═══ Records for this task ═══

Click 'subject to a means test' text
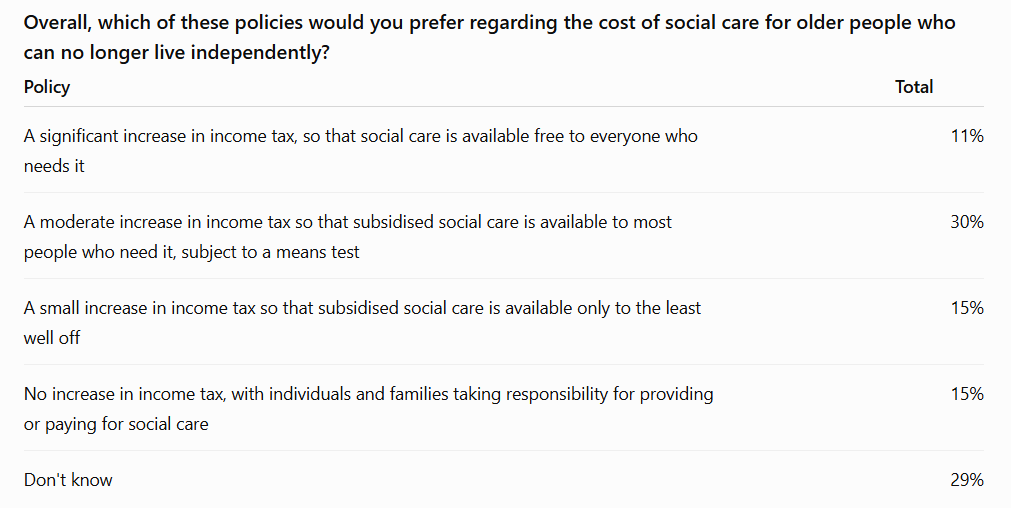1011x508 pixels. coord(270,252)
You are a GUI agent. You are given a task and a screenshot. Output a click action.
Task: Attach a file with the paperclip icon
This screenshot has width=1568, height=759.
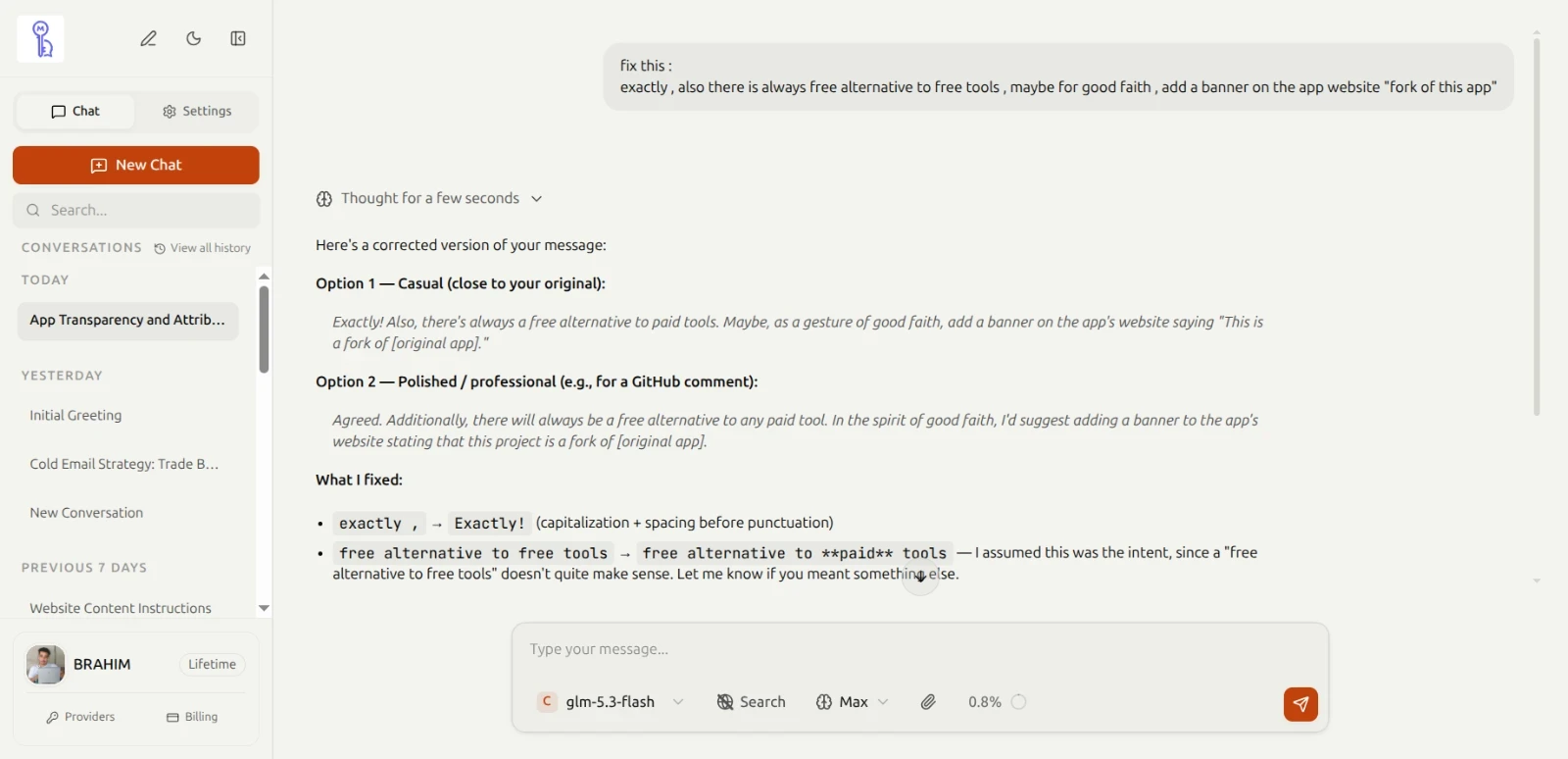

═══

• _How to complete this task_
Which lines in the records above hold the string "screenshot"? Copy each of them.

• _Written answer_
You are a GUI agent. You are given a task and a screenshot. Output a click action.
This screenshot has width=1568, height=759.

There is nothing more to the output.